___ PROVIDED ENTRIES

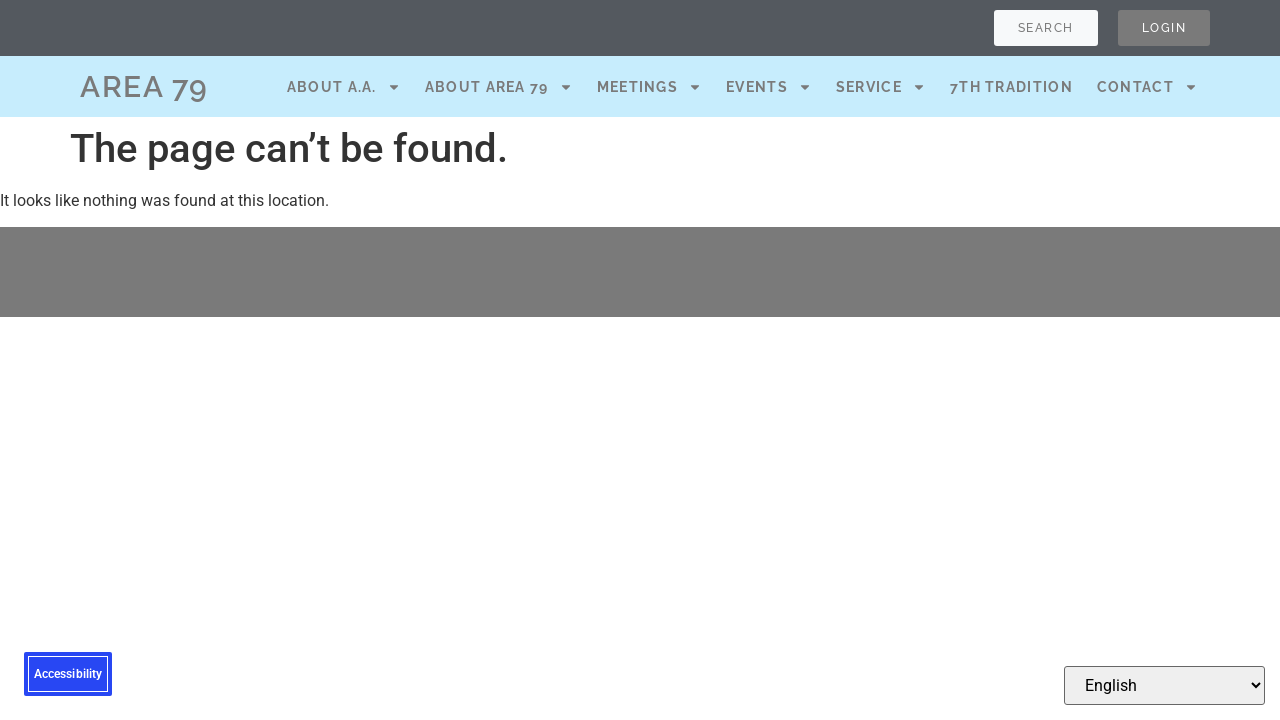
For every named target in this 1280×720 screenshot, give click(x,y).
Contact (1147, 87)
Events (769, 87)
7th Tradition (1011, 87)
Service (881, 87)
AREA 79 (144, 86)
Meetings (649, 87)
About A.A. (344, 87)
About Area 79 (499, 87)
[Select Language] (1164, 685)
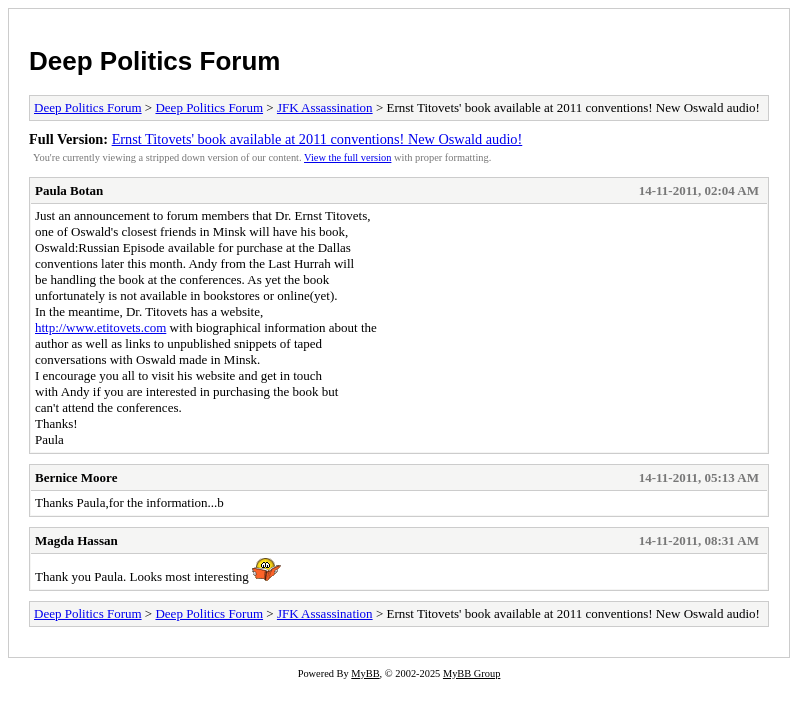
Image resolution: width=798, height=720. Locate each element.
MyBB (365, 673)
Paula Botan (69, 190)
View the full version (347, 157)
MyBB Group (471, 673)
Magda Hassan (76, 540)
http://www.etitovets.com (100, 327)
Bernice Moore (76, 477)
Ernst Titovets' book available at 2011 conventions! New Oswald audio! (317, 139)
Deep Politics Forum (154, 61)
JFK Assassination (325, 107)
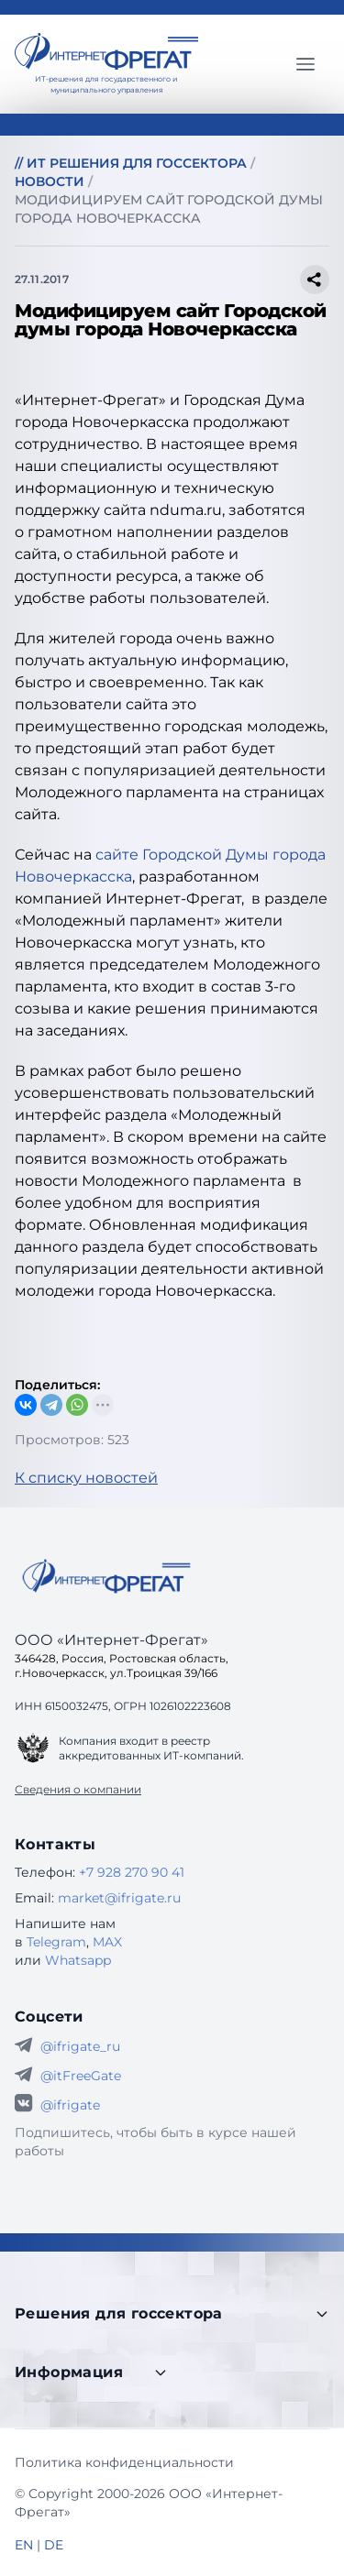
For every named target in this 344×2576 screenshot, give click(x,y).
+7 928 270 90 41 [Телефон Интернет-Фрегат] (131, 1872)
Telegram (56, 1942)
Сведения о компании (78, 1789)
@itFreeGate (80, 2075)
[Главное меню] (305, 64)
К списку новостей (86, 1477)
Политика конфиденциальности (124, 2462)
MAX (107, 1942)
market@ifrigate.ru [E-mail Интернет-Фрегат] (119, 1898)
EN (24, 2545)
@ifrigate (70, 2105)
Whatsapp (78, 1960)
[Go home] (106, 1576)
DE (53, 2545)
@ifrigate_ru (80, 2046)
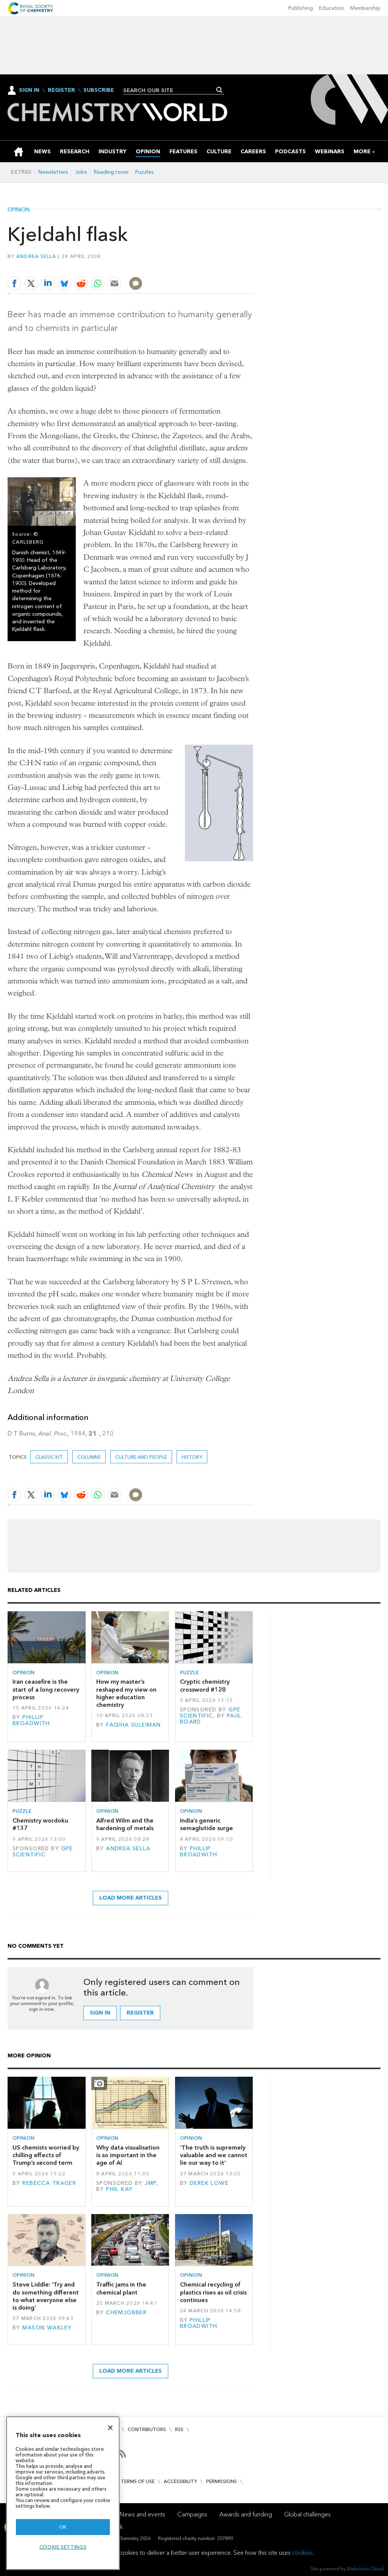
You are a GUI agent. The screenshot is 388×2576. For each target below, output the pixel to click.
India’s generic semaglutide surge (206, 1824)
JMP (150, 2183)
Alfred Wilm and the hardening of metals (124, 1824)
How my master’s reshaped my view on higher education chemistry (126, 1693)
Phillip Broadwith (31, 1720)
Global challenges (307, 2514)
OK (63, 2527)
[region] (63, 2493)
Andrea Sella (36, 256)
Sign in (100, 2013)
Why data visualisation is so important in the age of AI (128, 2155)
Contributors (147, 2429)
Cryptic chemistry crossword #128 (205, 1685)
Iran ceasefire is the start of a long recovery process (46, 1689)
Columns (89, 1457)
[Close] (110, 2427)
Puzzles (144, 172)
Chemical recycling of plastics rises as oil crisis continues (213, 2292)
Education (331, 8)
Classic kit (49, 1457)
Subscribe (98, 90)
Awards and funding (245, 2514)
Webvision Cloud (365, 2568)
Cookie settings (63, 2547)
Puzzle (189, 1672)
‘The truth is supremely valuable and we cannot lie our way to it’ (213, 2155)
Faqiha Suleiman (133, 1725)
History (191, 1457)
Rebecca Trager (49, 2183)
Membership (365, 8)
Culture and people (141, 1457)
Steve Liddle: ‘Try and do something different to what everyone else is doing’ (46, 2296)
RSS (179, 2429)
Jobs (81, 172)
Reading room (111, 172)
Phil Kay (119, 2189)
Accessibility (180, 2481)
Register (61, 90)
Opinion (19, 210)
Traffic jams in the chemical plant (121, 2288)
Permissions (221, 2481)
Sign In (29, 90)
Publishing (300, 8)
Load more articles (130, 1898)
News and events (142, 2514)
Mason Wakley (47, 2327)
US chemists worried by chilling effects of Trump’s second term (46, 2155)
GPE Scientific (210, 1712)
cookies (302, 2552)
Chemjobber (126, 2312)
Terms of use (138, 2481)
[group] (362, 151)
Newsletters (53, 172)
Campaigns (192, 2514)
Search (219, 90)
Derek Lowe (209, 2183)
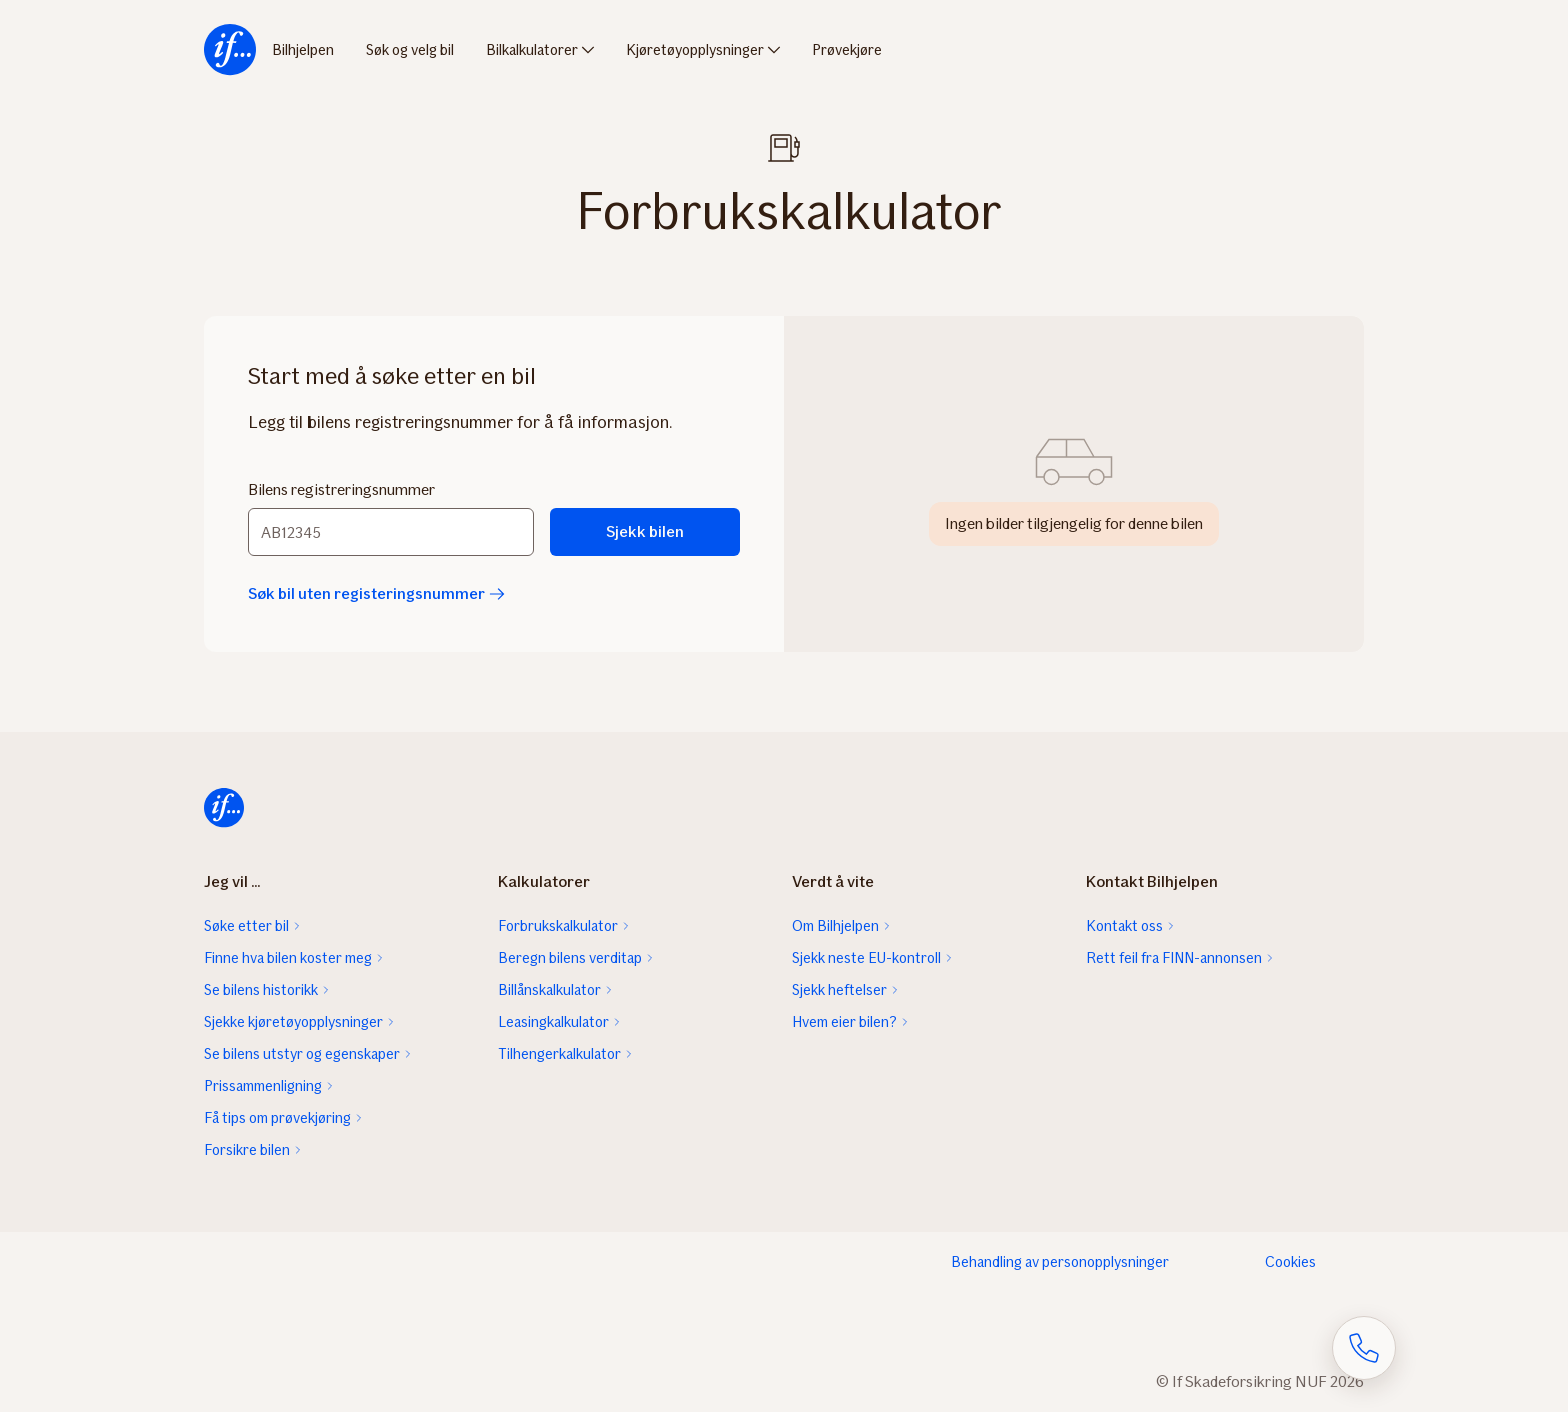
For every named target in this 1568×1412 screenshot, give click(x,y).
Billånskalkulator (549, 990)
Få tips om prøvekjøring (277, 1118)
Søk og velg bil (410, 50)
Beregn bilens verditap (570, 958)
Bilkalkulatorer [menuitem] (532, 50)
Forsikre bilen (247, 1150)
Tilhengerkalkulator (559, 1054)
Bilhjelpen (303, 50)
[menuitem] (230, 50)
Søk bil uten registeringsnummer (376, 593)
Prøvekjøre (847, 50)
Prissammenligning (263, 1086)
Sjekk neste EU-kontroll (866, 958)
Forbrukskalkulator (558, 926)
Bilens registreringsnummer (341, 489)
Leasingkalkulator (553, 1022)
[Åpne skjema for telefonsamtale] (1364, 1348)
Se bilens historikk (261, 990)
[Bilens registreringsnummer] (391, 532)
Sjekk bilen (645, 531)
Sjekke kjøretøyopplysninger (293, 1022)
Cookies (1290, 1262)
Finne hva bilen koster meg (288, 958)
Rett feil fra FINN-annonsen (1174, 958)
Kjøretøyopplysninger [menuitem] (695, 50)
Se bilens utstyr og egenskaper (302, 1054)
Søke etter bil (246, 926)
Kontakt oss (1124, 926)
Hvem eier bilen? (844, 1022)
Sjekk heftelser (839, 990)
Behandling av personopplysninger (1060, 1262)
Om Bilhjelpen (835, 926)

______

**OBJECTIVE**
Rewrite all of the entries, changing "MyBB" to "phpBB" everywhere it occurs and leaving everything else as it is. Omit the pictures.

**EXPECTED ANSWER**
For every named target in this 1280×720 screenshot, give click(x,y).
Contact (1147, 87)
Events (769, 87)
7th Tradition (1011, 87)
Service (881, 87)
AREA 79 (144, 86)
Meetings (649, 87)
About A.A. (344, 87)
About Area 79 (499, 87)
[Select Language] (1164, 685)
Image resolution: width=798, height=720. Locate each element.
phpBB (365, 673)
Paula Botan (69, 190)
View the full version (347, 157)
phpBB Group (471, 673)
Magda Hassan (76, 540)
http://www.etitovets.com (100, 327)
Bernice Moore (76, 477)
Ernst Titovets' book available at 2011 conventions! New Oswald audio! (317, 139)
Deep Politics Forum (154, 61)
JFK Assassination (325, 107)
For every named target in this 344×2576 screenshot, give click(x,y).
+7 928 270 90 41 [Телефон Интернет-Фрегат] (131, 1872)
Telegram (56, 1942)
Сведения о компании (78, 1789)
@itFreeGate (80, 2075)
[Главное меню] (305, 64)
К списку новостей (86, 1477)
Политика конфиденциальности (124, 2462)
MAX (107, 1942)
market@ifrigate.ru [E-mail Интернет-Фрегат] (119, 1898)
EN (24, 2545)
@ifrigate (70, 2105)
Whatsapp (78, 1960)
[Go home] (106, 1576)
DE (53, 2545)
@ifrigate_ru (80, 2046)
You are a GUI agent. The screenshot is 388×2576. For each target below, output the pixel to click.
India’s generic semaglutide surge (206, 1824)
JMP (150, 2183)
Alfred Wilm and the hardening of metals (124, 1824)
How my master’s reshaped my view on higher education chemistry (126, 1693)
Phillip Broadwith (31, 1720)
Global challenges (307, 2514)
OK (63, 2527)
[region] (63, 2493)
Andrea Sella (36, 256)
Sign in (100, 2013)
Why data visualisation is so important in the age of AI (128, 2155)
Contributors (147, 2429)
Cryptic chemistry crossword #128 (205, 1685)
Iran ceasefire is the start of a long recovery process (46, 1689)
Columns (89, 1457)
[Close] (110, 2427)
Puzzles (144, 172)
Chemical recycling of plastics rises as oil crisis continues (213, 2292)
Education (331, 8)
Classic kit (49, 1457)
Subscribe (98, 90)
Awards and funding (245, 2514)
Webvision Cloud (365, 2568)
Cookie settings (63, 2547)
Puzzle (189, 1672)
‘The truth is supremely valuable and we cannot lie our way to it’ (213, 2155)
Faqiha Suleiman (133, 1725)
History (191, 1457)
Rebecca Trager (49, 2183)
Membership (365, 8)
Culture and people (141, 1457)
Steve Liddle: ‘Try and do something different to what everyone else is doing’ (46, 2296)
RSS (179, 2429)
Jobs (81, 172)
Reading room (111, 172)
Phil Kay (119, 2189)
Accessibility (180, 2481)
Register (61, 90)
Opinion (19, 210)
Traffic jams in the chemical plant (121, 2288)
Permissions (221, 2481)
Sign In (29, 90)
Publishing (300, 8)
Load more articles (130, 1898)
News and events (142, 2514)
Mason Wakley (47, 2327)
US chemists worried by chilling effects of Trump’s second term (46, 2155)
GPE Scientific (210, 1712)
cookies (302, 2552)
Chemjobber (126, 2312)
Terms of use (138, 2481)
[group] (362, 151)
Newsletters (53, 172)
Campaigns (192, 2514)
Search (219, 90)
Derek Lowe (209, 2183)
For every named target in this 1568×1412 screenshot, give click(x,y).
Billånskalkulator (549, 990)
Få tips om prøvekjøring (277, 1118)
Søk og velg bil (410, 50)
Beregn bilens verditap (570, 958)
Bilkalkulatorer [menuitem] (532, 50)
Forsikre bilen (247, 1150)
Tilhengerkalkulator (559, 1054)
Bilhjelpen (303, 50)
[menuitem] (230, 50)
Søk bil uten registeringsnummer (376, 593)
Prøvekjøre (847, 50)
Prissammenligning (263, 1086)
Sjekk neste EU-kontroll (866, 958)
Forbrukskalkulator (558, 926)
Bilens registreringsnummer (341, 489)
Leasingkalkulator (553, 1022)
[Åpne skjema for telefonsamtale] (1364, 1348)
Se bilens historikk (261, 990)
[Bilens registreringsnummer] (391, 532)
Sjekk bilen (645, 531)
Sjekke kjøretøyopplysninger (293, 1022)
Cookies (1290, 1262)
Finne hva bilen koster meg (288, 958)
Rett feil fra FINN-annonsen (1174, 958)
Kjøretøyopplysninger [menuitem] (695, 50)
Se bilens utstyr og egenskaper (302, 1054)
Søke etter bil (246, 926)
Kontakt oss (1124, 926)
Hvem eier bilen? (844, 1022)
Sjekk heftelser (839, 990)
Behandling av personopplysninger (1060, 1262)
Om Bilhjelpen (835, 926)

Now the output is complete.